Exportações de carne bovina crescem 22,3% até agosto, mas agosto recua

Forklift and Container

As exportações brasileiras de carne bovina alcançaram US$ 11,74 bilhões entre janeiro e agosto de 2026, crescimento de aproximadamente 22,3% em relação ao mesmo período do ano passado. Os dados consolidados do Ministério do Desenvolvimento, Indústria, Comércio e Serviços (MDIC) mostram que o resultado continua positivo no acumulado do ano, apesar de uma mudança importante no ritmo dos embarques durante agosto.
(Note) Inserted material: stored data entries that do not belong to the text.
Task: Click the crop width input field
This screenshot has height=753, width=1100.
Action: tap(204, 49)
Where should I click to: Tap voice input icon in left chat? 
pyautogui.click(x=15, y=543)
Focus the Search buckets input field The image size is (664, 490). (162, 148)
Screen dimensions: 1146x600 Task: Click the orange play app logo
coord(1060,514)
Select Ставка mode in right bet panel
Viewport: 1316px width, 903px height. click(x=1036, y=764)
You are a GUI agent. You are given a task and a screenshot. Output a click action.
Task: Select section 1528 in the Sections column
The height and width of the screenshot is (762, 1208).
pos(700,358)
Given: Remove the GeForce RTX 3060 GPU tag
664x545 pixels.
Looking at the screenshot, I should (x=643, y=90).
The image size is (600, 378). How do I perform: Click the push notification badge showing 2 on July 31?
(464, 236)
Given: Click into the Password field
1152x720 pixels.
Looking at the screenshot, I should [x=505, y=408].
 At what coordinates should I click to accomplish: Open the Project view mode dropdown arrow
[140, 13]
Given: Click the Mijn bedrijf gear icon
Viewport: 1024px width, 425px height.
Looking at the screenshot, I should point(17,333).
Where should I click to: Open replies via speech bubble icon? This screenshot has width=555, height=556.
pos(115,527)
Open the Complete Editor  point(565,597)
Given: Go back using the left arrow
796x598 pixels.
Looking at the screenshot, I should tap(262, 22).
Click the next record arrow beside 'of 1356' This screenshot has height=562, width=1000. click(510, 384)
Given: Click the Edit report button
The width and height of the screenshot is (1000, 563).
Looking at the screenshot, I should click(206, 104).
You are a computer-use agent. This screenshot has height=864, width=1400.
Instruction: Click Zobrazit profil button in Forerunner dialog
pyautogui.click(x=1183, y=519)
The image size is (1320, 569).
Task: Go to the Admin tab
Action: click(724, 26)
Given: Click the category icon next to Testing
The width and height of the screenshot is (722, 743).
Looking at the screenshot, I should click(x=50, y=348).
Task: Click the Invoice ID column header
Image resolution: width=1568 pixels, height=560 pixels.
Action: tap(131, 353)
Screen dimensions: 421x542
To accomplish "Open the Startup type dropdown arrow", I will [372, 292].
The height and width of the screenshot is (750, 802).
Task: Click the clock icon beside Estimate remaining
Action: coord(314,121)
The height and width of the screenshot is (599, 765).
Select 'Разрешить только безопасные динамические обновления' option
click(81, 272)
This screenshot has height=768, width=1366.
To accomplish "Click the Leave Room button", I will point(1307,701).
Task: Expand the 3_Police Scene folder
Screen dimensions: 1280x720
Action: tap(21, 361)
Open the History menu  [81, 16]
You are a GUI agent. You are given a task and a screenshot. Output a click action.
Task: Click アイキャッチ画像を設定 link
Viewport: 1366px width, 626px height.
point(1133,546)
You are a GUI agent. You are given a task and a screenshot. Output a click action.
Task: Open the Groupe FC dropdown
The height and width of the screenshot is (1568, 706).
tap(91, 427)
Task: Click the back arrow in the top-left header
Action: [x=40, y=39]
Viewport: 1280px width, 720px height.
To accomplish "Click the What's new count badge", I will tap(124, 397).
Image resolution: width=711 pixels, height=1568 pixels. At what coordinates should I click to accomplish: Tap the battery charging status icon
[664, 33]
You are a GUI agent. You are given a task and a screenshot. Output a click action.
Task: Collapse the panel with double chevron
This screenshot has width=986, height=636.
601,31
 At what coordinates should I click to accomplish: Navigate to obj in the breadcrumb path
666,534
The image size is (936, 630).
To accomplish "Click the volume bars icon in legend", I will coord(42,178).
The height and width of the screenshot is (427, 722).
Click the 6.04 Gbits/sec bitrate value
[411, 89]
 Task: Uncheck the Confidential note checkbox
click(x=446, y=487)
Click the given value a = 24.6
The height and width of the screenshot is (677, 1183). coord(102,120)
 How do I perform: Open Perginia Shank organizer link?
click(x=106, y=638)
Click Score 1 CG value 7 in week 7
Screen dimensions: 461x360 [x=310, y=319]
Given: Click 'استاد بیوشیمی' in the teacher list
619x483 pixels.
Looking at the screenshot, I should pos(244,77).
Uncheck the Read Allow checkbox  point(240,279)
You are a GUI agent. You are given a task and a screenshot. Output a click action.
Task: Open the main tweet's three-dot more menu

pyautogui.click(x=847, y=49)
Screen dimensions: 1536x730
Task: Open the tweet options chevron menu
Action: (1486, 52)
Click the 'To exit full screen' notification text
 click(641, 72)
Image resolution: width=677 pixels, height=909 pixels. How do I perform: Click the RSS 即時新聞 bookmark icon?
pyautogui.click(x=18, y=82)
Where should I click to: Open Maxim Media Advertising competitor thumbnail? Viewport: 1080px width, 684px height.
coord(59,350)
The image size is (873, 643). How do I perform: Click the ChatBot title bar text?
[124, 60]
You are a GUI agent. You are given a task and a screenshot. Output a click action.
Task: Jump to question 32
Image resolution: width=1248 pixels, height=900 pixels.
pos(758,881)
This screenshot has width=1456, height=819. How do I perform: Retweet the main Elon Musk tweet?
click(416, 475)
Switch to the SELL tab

No mês passado, o Brasil exportou US$ 1,21 bilhão em carne bovina, uma queda de 19,7% diante dos US$ 1,50 bilhão registrados em agosto de 2025. O volume também recuou 27,1%, passando de 268,4 mil toneladas para 195,7 mil toneladas. A redução ocorreu principalmente em razão da diminuição das compras chinesas, depois que a cota de importação sem a sobretaxa adicional de 55% se aproximou do limite estabelecido por Pequim.

Mesmo com a retração de agosto, o acumulado de 2026 ainda registra crescimento expressivo. De janeiro a agosto, o volume exportado de carne bovina avançou 4,7%, enquanto a receita aumentou 22,3%. A diferença entre os dois indicadores é explicada, em parte, pela valorização do preço médio da carne brasileira no mercado internacional ao longo do ano.

A China continua sendo um dos principais mercados para a proteína brasileira, mas os embarques ao país asiático perderam força em agosto. O movimento ocorreu depois que o governo chinês comunicou, em 10 de agosto, que 90% da cota de 1,1 milhão de toneladas sem a tarifa adicional já havia sido utilizada. Diante do risco de incidência da sobretaxa de 55%, exportadores reduziram os volumes enviados ao mercado chinês.

Ao mesmo tempo, os Estados Unidos e a União Europeia ganharam importância relativa para os exportadores brasileiros. Em agosto, as vendas brasileiras para os Estados Unidos cresceram 12,1% em valor, embora o acumulado de janeiro a agosto ainda registre queda de 9,7% nas exportações totais para o mercado americano. Para a União Europeia, as exportações brasileiras de diversos produtos cresceram 46,4% em valor em agosto, segundo o MDIC.

O cenário europeu, entretanto, ficou mais desafiador para a carne brasileira. Desde 3 de setembro, a União Europeia suspendeu a entrada de carne bovina, aves, ovos e mel do Brasil, alegando falta de garantias relacionadas ao cumprimento das normas sanitárias sobre antimicrobianos. O governo brasileiro e entidades do setor trabalham para reverter a decisão, que atinge um mercado de alto valor agregado.

Com China e União Europeia impondo obstáculos diferentes às compras, o desempenho das exportações brasileiras de carne bovina entra em uma nova fase nos próximos meses. Ainda assim, os números acumulados até agosto mostram que 2026 permanece muito acima de 2025 em receita. A partir de setembro, porém, o comportamento das vendas dependerá da evolução das negociações sanitárias com os europeus, das cotas chinesas e da capacidade dos frigoríficos brasileiros de ampliar as vendas para outros mercados.